■ PROBLEM REQUIREMENTS:
Where does "computer" occur in the listing? Copy every line that holds it.

■ MATERIAL FOR THIS TASK:
· · ·

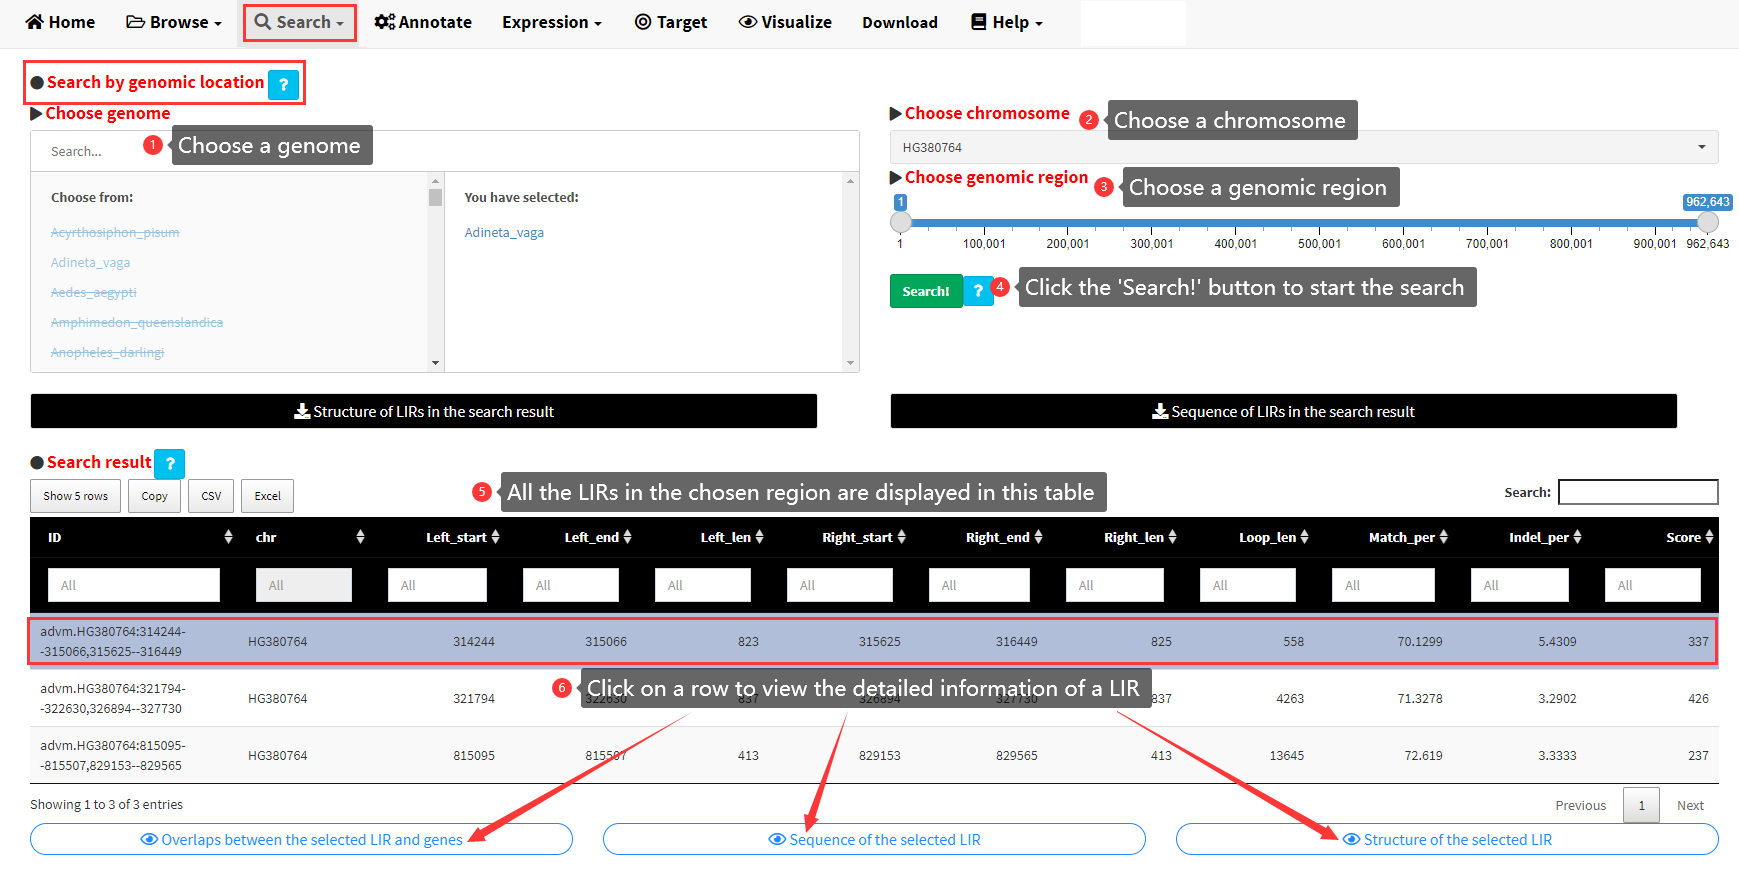Download Structure of LIRs in search result
This screenshot has height=869, width=1739.
(x=424, y=411)
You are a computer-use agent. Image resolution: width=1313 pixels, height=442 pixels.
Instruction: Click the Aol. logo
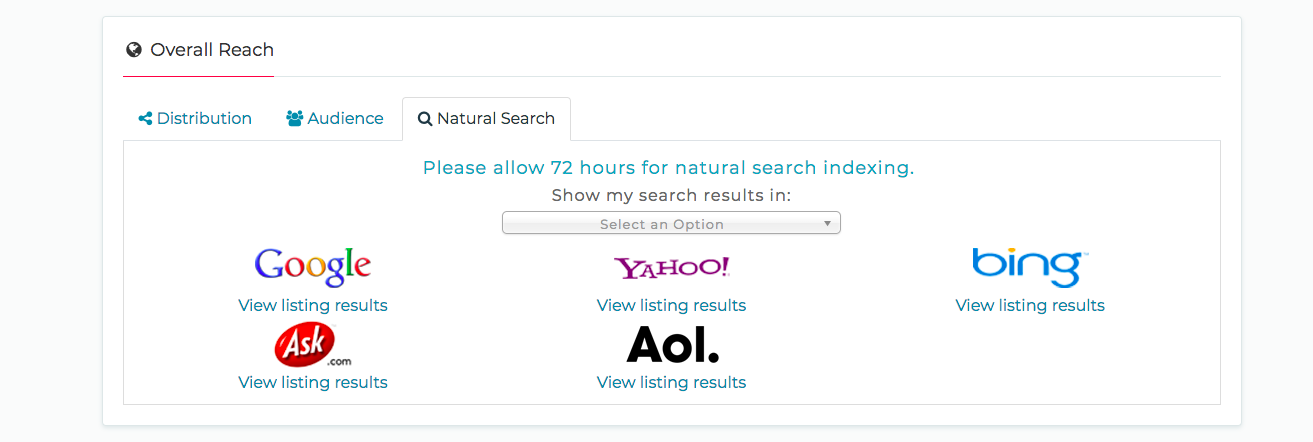click(x=672, y=344)
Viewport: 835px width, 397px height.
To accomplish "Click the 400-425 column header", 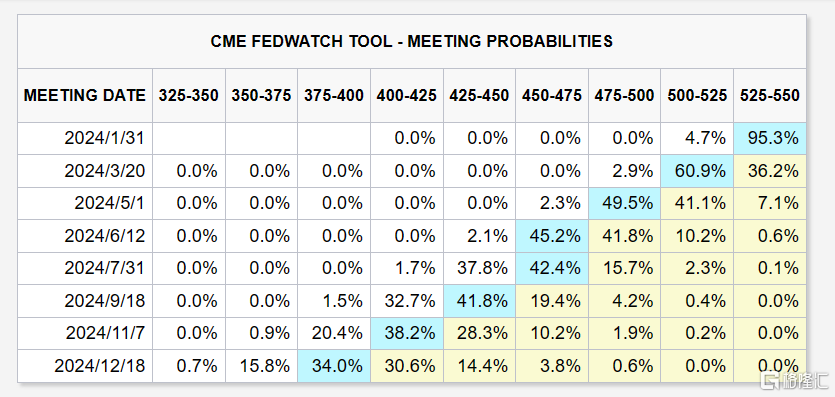I will 406,95.
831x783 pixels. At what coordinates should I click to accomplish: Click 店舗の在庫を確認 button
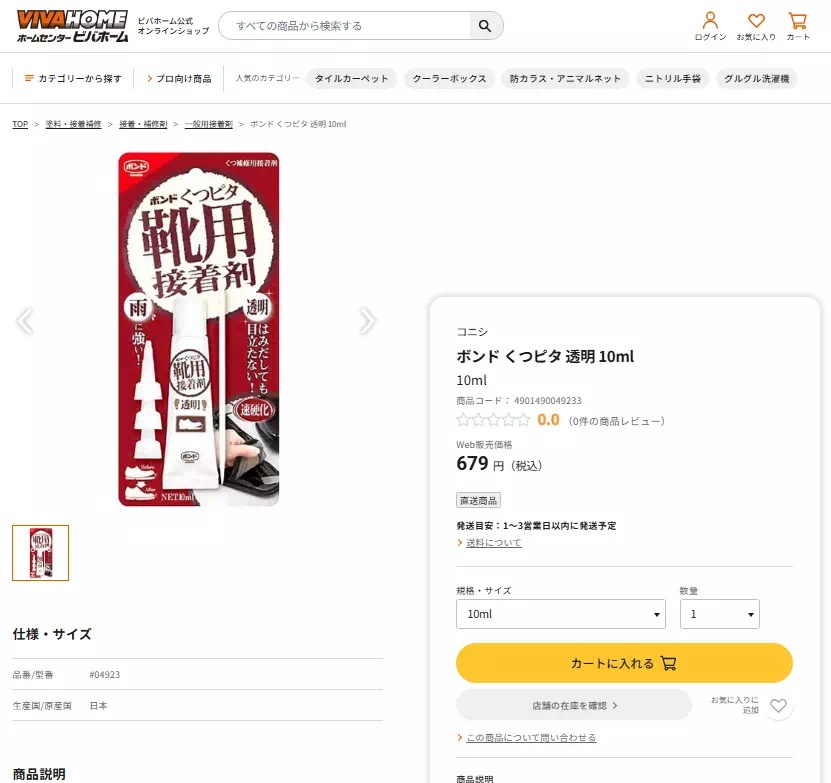tap(574, 705)
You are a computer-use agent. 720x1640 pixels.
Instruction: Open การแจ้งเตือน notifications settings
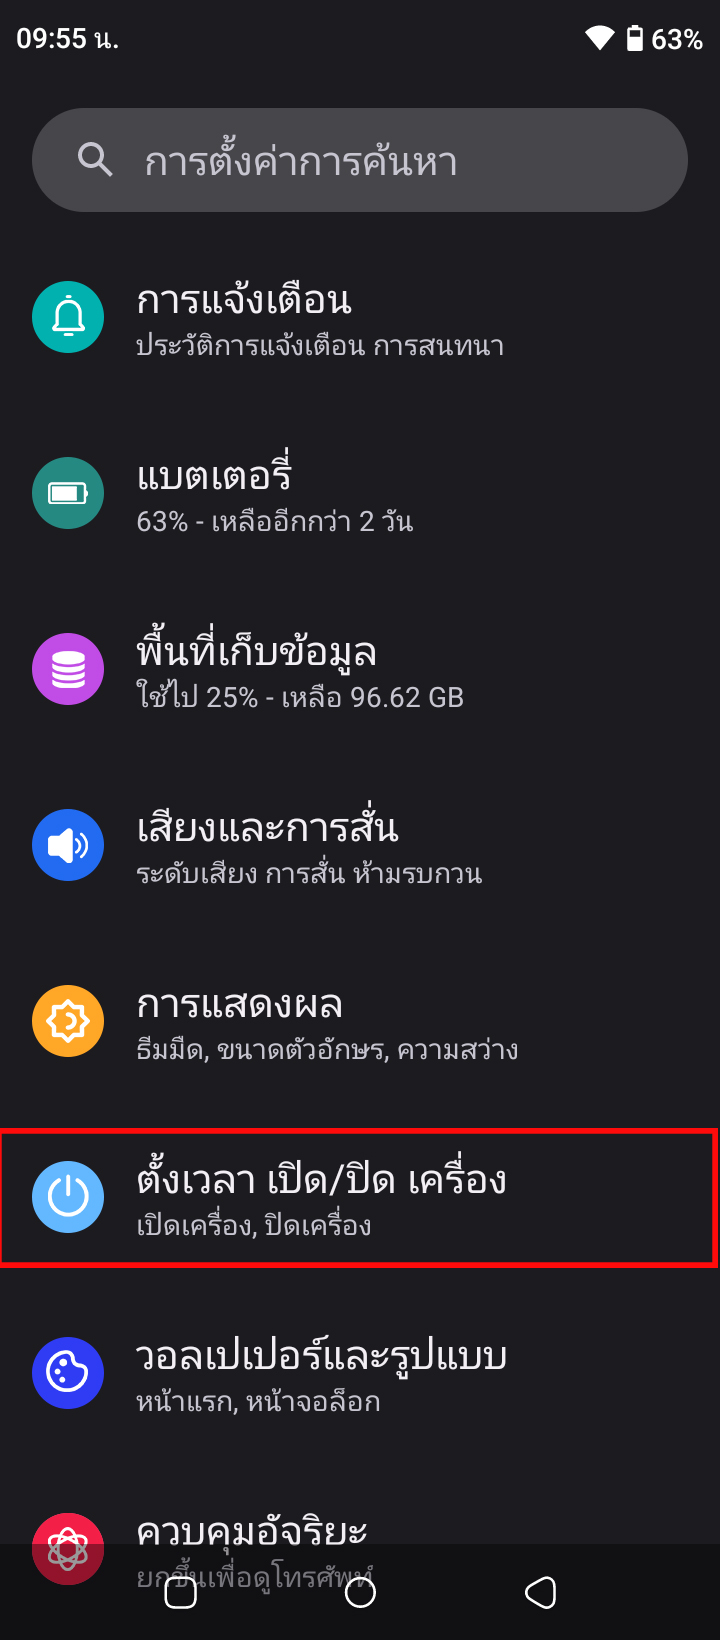tap(360, 318)
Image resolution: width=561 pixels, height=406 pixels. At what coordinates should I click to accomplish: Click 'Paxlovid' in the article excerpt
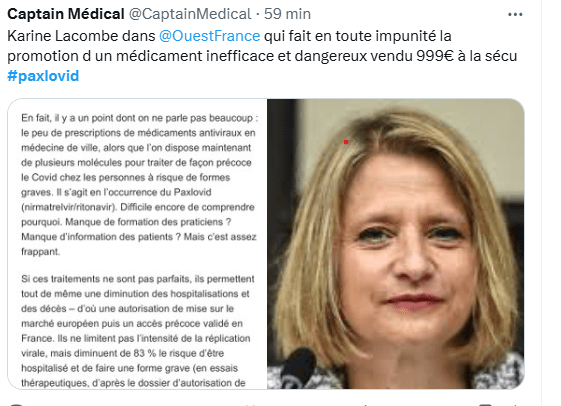pos(192,192)
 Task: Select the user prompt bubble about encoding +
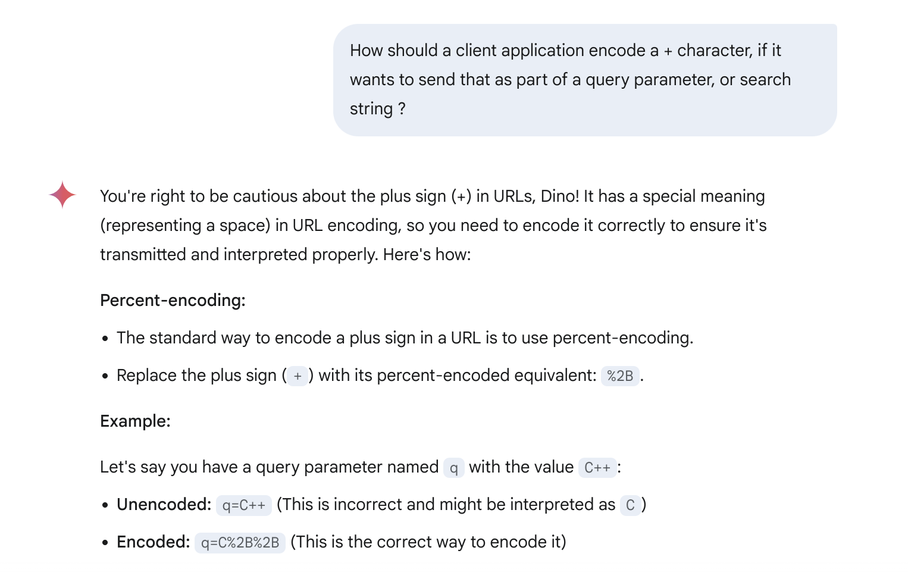coord(585,80)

· · ·

■ TASK OUTPUT:
You are a computer-use agent. Image resolution: width=1313 pixels, height=442 pixels.
You are a computer-use agent. 720x1640 pixels.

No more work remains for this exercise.